> **REQUEST**
Edit the records from the line containing "Follow the underlined" down to the line containing "point(965,37)": change "refresh icon" to "circular arrow icon" and leave everything else unchanged. Return only those lines.

> **RECORD EXCERPTS**
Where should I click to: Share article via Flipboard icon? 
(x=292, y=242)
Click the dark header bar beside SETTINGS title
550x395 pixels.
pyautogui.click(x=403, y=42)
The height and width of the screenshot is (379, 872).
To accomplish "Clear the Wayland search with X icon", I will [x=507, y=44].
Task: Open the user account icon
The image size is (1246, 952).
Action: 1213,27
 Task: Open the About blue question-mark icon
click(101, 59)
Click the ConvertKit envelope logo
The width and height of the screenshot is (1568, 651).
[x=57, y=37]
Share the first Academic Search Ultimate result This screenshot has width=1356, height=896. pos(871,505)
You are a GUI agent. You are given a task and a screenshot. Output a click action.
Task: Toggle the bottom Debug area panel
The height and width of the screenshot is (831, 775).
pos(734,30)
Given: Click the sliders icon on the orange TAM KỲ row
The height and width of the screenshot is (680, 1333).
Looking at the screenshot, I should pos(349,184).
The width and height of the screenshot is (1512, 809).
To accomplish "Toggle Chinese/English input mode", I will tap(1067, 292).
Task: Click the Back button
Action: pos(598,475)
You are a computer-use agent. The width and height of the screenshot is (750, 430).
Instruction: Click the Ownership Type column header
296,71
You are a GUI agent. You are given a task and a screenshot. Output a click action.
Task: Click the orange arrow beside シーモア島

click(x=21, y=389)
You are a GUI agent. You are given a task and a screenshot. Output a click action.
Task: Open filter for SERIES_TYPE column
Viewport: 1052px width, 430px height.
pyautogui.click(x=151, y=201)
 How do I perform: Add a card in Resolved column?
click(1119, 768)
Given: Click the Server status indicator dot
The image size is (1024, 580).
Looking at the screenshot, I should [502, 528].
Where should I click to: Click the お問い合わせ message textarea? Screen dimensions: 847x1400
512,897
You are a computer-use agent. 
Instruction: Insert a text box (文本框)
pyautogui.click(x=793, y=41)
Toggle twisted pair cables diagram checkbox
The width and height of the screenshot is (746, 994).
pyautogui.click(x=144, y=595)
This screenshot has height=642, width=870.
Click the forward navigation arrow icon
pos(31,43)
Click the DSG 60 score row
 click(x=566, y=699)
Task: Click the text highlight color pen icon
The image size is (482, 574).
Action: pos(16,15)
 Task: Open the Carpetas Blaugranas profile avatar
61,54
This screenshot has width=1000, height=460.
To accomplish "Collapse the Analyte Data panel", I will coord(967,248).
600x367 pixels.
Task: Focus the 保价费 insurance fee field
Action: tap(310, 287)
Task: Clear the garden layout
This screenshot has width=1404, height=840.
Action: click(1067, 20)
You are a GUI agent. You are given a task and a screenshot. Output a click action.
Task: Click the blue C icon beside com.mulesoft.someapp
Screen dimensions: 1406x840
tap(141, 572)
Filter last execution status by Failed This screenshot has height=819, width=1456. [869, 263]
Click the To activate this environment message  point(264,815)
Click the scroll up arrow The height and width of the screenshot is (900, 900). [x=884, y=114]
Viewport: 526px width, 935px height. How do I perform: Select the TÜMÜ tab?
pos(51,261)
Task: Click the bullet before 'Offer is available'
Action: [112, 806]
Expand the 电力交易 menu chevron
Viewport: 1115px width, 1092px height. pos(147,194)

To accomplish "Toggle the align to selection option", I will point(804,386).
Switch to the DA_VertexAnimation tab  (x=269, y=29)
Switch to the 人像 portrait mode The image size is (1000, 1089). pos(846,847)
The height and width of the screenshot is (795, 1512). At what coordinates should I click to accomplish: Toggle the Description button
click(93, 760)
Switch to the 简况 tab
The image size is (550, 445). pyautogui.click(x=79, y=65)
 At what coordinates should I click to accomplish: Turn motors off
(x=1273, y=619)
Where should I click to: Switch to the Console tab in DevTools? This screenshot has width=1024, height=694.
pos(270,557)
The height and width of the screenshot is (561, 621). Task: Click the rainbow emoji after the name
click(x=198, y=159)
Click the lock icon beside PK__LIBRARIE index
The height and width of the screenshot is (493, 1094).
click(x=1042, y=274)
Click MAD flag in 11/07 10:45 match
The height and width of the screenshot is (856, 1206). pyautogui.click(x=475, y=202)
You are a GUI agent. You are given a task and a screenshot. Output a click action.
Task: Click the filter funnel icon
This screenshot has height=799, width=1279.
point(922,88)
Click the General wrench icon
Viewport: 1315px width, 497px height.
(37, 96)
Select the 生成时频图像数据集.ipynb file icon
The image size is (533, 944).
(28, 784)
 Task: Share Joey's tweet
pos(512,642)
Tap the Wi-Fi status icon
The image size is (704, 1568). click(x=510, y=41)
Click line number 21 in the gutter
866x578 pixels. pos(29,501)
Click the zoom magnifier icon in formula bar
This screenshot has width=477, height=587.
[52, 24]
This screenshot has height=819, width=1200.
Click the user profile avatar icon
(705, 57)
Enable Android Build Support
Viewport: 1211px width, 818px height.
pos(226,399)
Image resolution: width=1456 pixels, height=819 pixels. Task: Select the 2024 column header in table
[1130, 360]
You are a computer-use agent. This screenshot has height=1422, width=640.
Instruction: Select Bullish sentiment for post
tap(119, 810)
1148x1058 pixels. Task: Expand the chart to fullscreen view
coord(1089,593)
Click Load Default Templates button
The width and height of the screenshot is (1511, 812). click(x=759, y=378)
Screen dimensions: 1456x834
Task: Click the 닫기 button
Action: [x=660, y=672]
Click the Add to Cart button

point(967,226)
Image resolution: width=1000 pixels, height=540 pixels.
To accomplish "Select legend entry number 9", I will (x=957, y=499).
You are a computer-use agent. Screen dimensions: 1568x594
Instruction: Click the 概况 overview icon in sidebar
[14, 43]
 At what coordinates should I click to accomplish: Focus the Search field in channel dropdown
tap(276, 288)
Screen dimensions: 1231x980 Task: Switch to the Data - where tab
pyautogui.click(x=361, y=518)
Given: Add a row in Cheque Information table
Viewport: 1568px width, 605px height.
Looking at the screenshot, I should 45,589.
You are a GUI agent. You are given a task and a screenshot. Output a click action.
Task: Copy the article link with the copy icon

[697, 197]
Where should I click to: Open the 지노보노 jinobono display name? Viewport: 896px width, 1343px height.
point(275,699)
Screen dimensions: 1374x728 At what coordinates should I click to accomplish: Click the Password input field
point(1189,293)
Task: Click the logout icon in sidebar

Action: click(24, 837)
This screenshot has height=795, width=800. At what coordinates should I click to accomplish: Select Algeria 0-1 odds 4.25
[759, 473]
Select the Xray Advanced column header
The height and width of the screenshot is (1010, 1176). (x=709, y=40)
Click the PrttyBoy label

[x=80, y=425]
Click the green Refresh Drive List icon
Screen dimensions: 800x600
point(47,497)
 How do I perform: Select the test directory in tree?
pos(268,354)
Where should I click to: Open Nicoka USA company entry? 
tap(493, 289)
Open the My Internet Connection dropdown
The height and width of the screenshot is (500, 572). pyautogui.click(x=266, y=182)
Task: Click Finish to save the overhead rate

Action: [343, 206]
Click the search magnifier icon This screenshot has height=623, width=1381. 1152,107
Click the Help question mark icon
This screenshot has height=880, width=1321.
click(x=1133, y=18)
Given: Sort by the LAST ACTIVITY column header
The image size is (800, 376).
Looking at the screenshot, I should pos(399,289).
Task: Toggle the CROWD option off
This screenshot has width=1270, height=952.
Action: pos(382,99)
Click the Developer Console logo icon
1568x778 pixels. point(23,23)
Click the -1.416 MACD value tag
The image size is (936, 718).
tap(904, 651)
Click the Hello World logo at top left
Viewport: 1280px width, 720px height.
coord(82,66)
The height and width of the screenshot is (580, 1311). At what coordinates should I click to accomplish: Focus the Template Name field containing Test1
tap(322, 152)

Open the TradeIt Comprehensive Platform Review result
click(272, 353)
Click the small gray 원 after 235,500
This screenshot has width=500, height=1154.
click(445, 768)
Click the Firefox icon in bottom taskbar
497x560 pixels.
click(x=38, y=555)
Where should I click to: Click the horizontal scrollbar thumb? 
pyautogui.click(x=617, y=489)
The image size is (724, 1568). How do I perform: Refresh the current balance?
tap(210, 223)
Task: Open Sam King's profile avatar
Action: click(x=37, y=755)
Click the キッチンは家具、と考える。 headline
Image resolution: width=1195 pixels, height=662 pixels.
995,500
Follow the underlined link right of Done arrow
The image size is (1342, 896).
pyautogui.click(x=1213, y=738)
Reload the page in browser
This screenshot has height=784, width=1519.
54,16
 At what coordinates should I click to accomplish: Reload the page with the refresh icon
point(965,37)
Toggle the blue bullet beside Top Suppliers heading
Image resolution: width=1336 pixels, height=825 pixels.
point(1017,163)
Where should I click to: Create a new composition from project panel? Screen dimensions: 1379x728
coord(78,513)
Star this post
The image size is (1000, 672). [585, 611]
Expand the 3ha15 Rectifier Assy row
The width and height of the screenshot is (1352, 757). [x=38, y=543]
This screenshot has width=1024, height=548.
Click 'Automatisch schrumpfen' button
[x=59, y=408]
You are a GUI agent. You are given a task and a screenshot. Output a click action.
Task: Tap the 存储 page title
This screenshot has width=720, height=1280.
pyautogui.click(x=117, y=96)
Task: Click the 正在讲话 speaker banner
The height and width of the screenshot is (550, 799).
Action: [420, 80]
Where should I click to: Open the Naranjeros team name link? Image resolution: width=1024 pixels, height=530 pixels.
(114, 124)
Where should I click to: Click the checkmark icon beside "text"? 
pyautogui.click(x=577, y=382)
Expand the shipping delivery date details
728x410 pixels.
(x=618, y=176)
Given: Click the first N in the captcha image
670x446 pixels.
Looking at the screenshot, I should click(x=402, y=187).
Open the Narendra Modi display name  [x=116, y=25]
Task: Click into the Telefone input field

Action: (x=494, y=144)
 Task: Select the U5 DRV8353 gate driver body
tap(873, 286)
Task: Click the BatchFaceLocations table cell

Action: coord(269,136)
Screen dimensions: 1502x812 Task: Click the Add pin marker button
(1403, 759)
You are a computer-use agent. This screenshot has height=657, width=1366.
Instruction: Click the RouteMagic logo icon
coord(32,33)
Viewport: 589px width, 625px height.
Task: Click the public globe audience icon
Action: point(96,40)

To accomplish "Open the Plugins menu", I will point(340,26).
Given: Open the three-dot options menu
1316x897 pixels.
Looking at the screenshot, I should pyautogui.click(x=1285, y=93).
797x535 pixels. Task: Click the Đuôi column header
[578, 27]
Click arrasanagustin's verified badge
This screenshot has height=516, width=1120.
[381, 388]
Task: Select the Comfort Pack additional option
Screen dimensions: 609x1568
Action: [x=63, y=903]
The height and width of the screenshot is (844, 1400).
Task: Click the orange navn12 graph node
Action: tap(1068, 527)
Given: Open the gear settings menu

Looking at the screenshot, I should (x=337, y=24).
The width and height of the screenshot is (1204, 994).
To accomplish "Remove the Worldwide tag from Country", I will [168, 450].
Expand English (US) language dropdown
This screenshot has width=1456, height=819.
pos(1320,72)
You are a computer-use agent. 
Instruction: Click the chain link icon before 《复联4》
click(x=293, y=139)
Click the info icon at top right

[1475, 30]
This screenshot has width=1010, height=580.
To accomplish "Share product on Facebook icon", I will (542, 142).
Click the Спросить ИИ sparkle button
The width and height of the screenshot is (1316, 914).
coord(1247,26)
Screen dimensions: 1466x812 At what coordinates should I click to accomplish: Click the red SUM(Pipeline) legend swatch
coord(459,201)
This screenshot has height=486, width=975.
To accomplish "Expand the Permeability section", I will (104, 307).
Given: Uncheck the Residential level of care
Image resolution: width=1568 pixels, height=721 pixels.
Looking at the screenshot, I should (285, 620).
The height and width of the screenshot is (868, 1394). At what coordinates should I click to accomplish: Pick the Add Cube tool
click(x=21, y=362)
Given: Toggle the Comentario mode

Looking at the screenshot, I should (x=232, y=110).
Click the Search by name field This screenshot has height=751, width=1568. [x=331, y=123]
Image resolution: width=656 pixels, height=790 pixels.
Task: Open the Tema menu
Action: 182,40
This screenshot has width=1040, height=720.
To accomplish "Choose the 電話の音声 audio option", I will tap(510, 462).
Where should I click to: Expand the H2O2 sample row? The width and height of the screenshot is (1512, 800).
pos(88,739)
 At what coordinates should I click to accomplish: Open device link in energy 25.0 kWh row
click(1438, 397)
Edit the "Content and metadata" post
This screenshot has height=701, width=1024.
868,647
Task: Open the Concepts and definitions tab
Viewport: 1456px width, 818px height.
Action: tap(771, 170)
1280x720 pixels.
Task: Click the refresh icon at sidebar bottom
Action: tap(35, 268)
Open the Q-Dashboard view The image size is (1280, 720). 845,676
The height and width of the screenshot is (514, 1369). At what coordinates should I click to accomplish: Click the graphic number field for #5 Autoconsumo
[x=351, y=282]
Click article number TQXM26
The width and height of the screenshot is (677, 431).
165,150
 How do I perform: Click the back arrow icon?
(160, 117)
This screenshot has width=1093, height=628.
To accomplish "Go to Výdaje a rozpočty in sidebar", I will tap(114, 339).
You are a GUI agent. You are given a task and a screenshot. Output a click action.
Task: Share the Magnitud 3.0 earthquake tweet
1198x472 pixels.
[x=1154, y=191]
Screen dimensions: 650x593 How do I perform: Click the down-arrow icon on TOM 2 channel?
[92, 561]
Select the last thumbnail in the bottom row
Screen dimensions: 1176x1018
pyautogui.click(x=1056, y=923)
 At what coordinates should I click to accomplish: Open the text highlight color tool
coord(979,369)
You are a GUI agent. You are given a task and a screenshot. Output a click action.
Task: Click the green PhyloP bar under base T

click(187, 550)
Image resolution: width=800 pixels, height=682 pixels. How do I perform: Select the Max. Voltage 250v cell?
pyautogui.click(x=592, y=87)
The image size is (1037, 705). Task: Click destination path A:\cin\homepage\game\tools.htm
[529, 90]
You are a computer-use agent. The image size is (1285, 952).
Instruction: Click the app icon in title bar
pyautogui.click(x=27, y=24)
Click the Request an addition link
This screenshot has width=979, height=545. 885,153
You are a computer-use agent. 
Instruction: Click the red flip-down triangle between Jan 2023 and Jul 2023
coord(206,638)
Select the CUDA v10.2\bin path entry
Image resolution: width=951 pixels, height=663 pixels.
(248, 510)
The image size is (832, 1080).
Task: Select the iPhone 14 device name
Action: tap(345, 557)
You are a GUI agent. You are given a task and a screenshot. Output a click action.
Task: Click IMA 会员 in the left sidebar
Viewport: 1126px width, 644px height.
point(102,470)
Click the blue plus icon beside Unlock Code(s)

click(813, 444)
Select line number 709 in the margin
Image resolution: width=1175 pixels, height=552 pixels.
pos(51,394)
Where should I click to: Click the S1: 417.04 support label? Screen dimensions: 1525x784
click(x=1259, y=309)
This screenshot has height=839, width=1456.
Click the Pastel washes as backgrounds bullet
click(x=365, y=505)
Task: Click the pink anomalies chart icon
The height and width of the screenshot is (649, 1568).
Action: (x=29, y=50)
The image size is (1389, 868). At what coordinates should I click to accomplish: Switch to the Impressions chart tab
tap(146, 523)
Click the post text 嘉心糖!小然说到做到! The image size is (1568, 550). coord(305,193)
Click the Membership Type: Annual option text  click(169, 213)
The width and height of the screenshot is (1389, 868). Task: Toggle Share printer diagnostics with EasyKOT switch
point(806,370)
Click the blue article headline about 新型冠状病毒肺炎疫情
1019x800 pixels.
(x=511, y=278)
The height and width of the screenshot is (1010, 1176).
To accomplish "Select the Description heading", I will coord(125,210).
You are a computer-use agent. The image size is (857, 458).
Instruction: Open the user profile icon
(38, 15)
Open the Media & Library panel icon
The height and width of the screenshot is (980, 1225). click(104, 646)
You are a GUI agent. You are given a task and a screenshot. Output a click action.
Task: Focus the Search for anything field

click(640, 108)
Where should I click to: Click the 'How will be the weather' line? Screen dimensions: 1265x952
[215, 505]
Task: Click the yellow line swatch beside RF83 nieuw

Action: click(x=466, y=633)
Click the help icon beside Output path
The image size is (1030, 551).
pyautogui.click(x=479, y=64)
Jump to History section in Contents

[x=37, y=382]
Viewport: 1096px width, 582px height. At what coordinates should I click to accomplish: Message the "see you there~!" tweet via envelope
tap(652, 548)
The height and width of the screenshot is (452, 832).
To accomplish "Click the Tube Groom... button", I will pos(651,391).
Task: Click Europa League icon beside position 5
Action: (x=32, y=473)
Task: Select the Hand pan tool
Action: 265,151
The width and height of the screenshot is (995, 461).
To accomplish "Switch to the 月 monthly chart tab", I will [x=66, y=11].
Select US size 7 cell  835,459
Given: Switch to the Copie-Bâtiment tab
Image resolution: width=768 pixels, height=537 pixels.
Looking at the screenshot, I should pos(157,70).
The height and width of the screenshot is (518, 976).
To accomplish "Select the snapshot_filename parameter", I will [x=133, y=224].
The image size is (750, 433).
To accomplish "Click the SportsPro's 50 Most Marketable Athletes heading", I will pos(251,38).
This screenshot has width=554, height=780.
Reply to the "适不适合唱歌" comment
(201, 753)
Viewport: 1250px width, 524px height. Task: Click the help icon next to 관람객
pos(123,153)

> **COMPLETED EXERCISE**
Follow the underlined link right of Done arrow
The image size is (1342, 896).
pyautogui.click(x=1213, y=738)
Reload the page in browser
This screenshot has height=784, width=1519.
54,16
 At what coordinates should I click to accomplish: Reload the page with the circular arrow icon
point(965,37)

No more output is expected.